The rules are pretty different from 3rd ed.; the endlessly stacking bonuses are gone, and some of the fine-grained tactical combat is also gone. The rules are more streamlined in certain ways, but have introduced new complexity (i.e. advantage seems superficially simpler, but the list of things that grant or negate advantage is long and not necessarily intuitive). Most of the rules seem basically sane, with the possible exception of the blindness/invisibility rules. Mere disadvantage on attack rolls while blind seems to understate the difficulty, but then again I'm used to 3rd Ed., which was much more draconian. As another example, spell damage seems way, way higher at low levels, but way lower at high levels (which is odd).

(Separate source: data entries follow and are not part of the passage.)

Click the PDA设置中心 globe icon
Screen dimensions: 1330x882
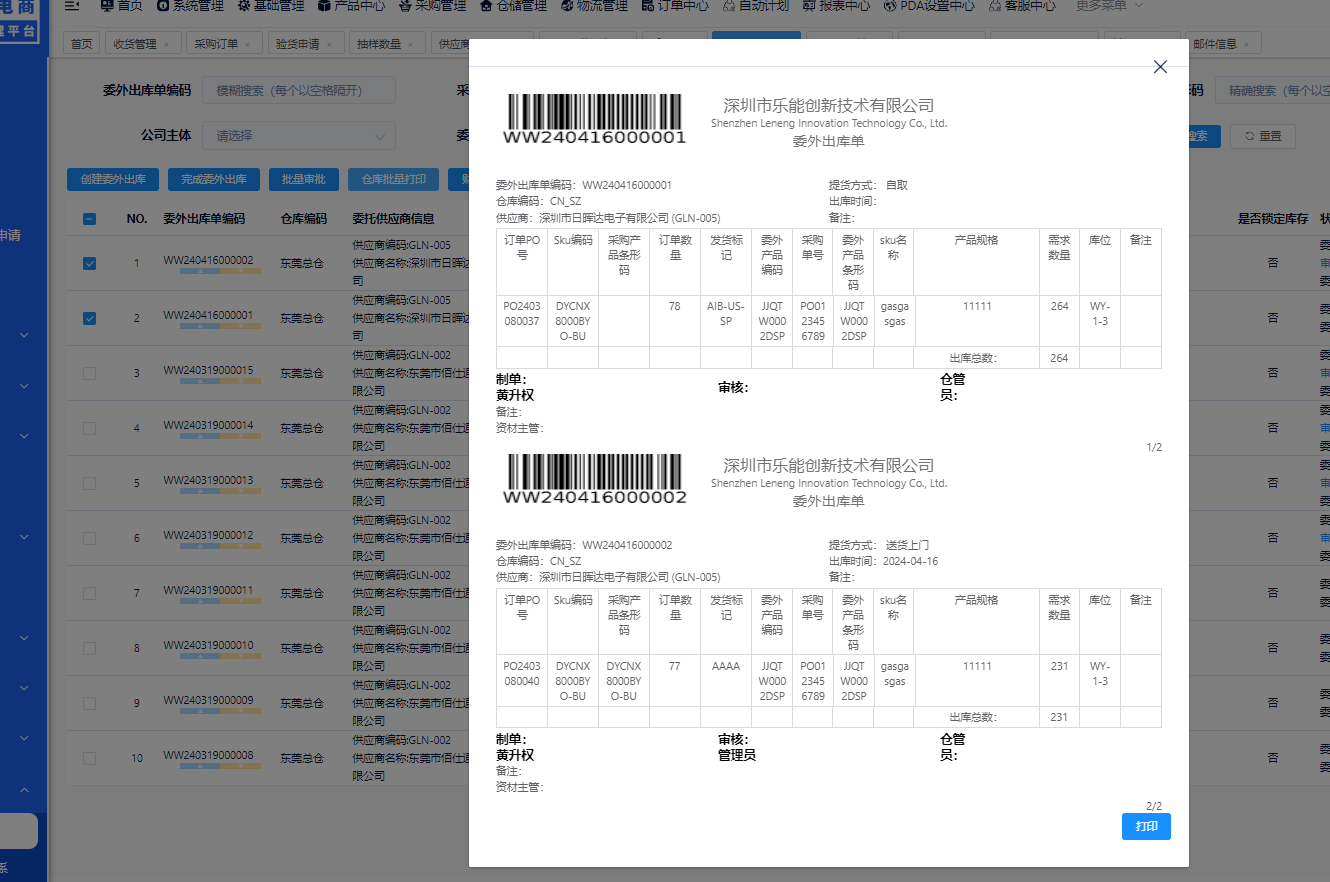tap(891, 6)
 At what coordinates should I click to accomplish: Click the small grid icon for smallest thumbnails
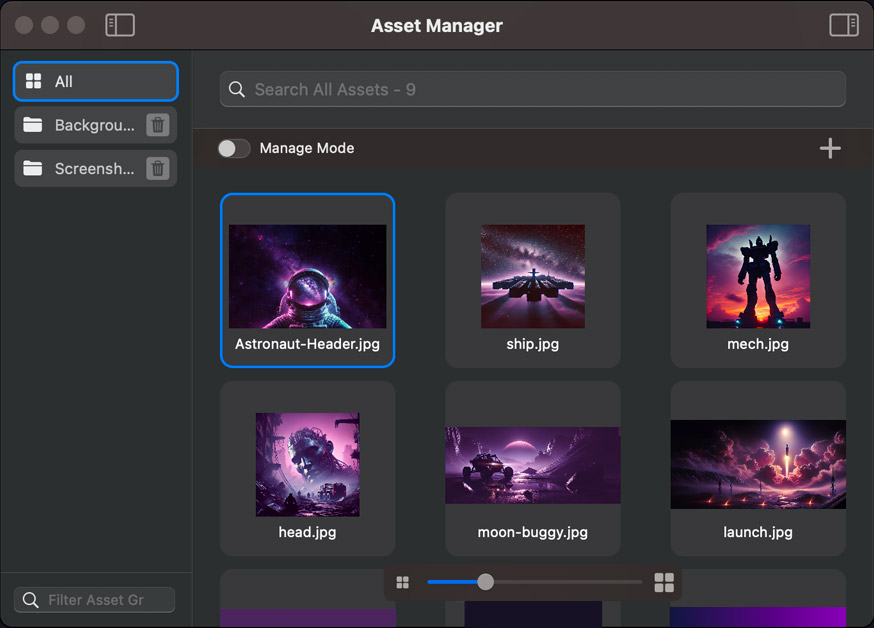404,581
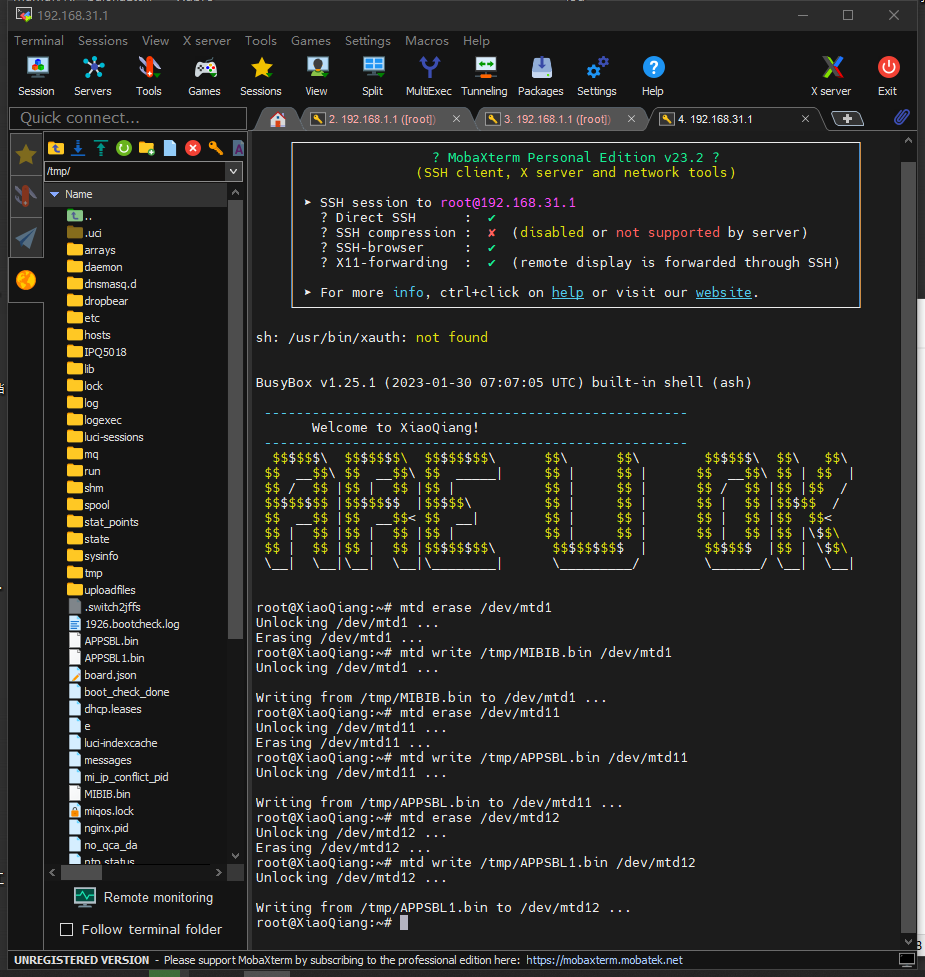Create new folder in SFTP browser
This screenshot has height=977, width=925.
[x=147, y=148]
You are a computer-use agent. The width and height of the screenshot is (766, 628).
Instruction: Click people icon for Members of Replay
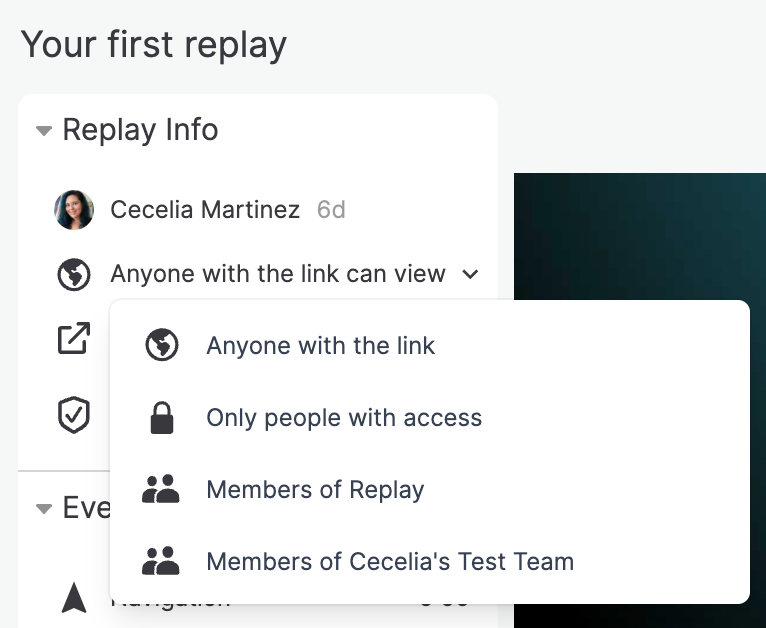[x=161, y=489]
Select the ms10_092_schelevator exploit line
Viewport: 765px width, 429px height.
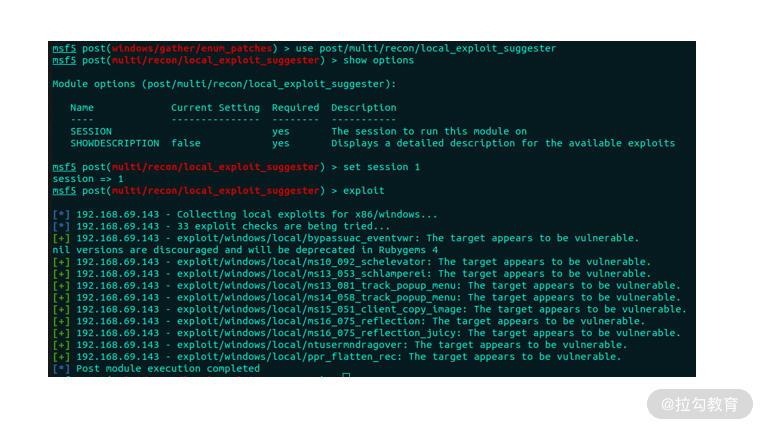click(x=351, y=262)
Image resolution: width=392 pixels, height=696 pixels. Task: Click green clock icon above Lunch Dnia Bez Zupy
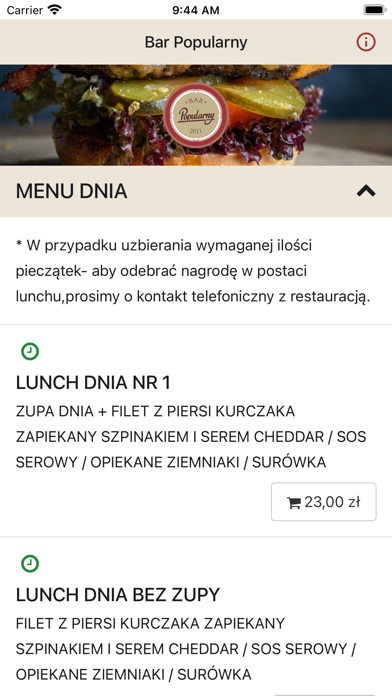[30, 564]
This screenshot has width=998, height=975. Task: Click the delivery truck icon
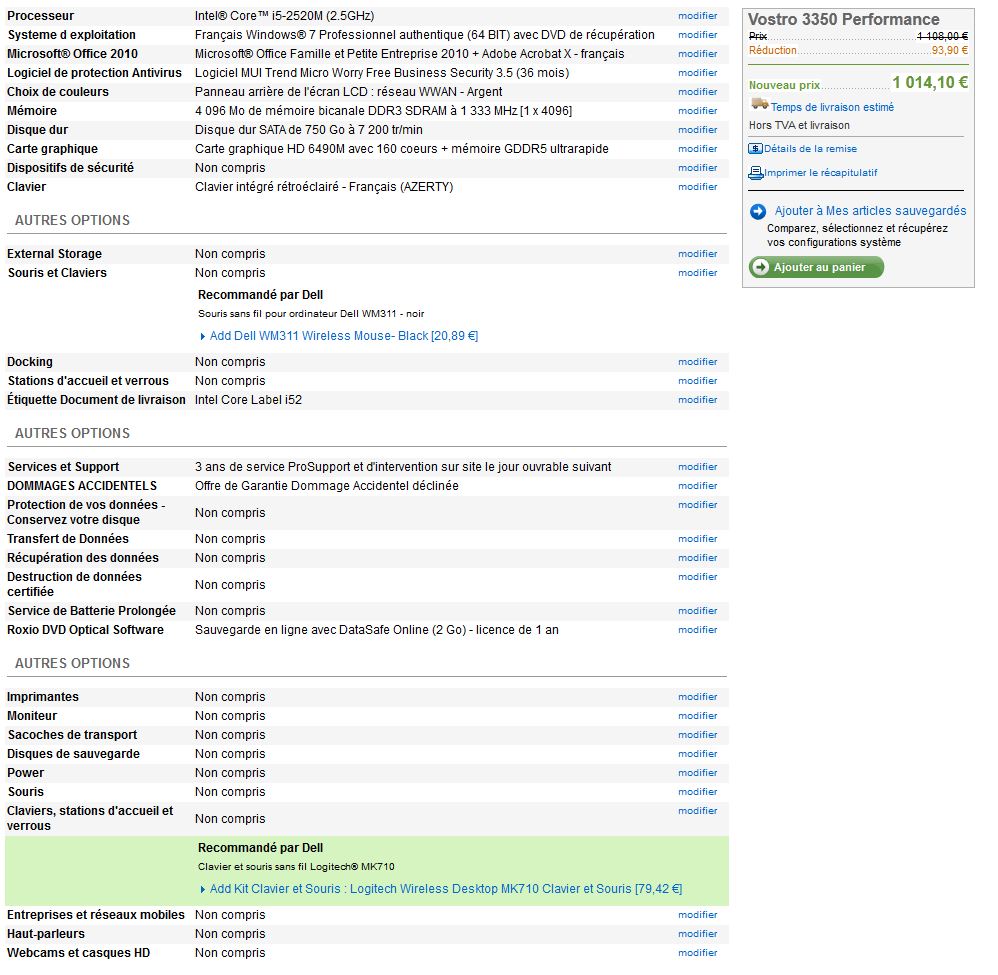759,105
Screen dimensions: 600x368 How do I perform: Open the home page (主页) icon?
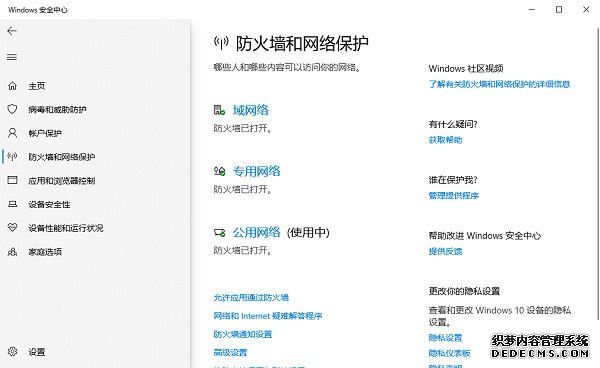point(12,86)
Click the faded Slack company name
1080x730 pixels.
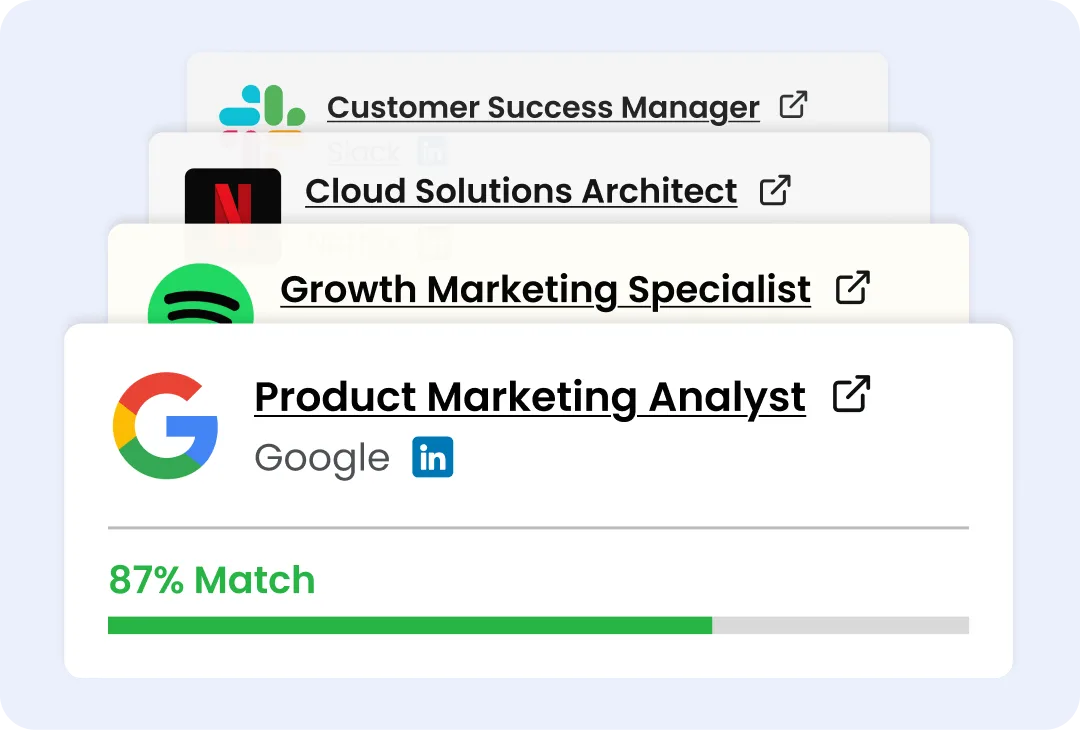(363, 152)
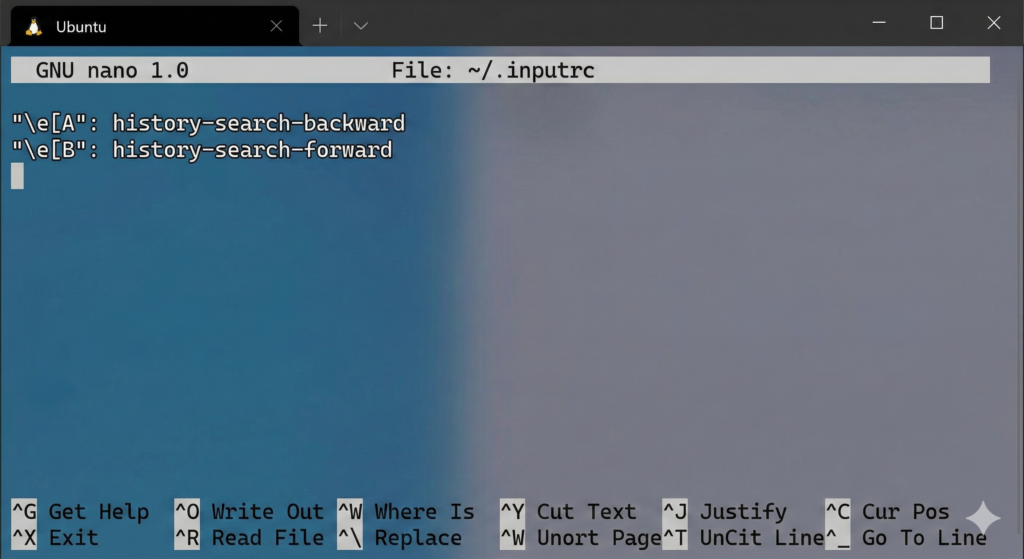Click the cursor block on the empty third line
Screen dimensions: 1024x559
pos(17,176)
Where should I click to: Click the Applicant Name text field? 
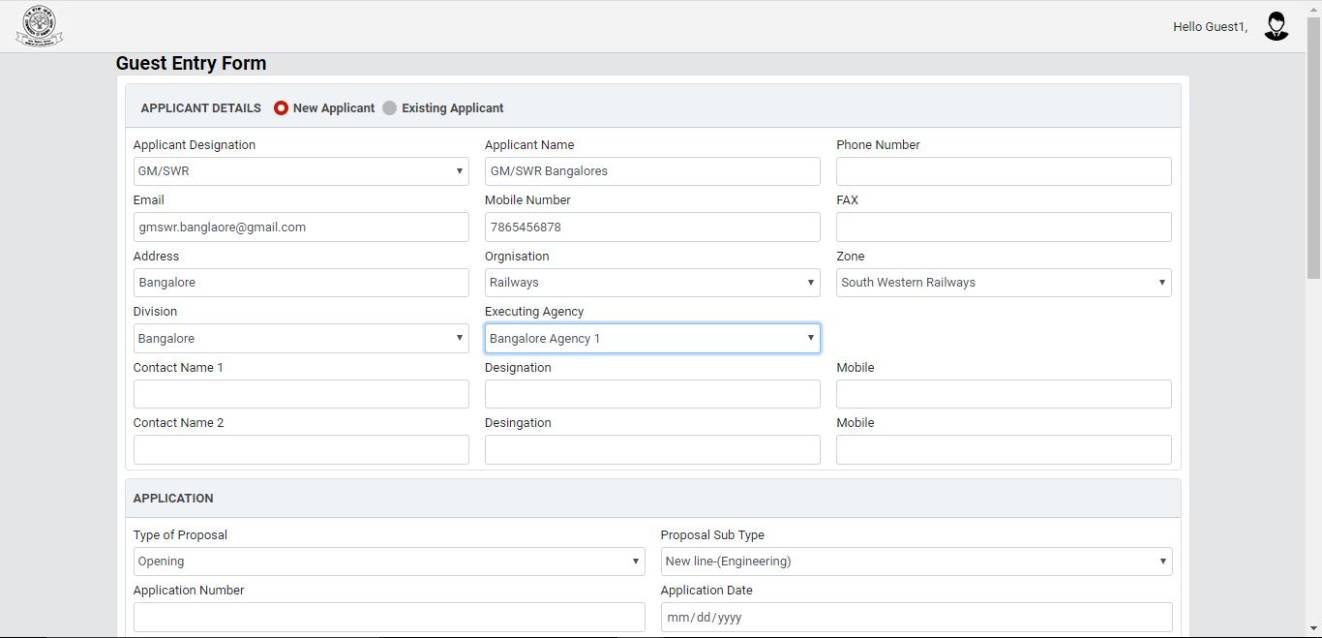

The most interesting wrinkle is that combat rules have been relaxed in such a way that a tactical grid is no longer strictly necessary (AOO's only accrue when you leave someone's reach, the "flanking" equivalent only requires two players be adjacent to the enemy). This opens up the possibility of going back to theater of the mind combat ala 1st ed., which would be interesting.
On the whole it's an interesting evolution of the rules that probably makes for faster play. 3rd ed. will always seem like the best to me because it was so revolutionary when compared to 2nd ed. Everything since has just been iterating on that revised framework. I can probably live with these rules though.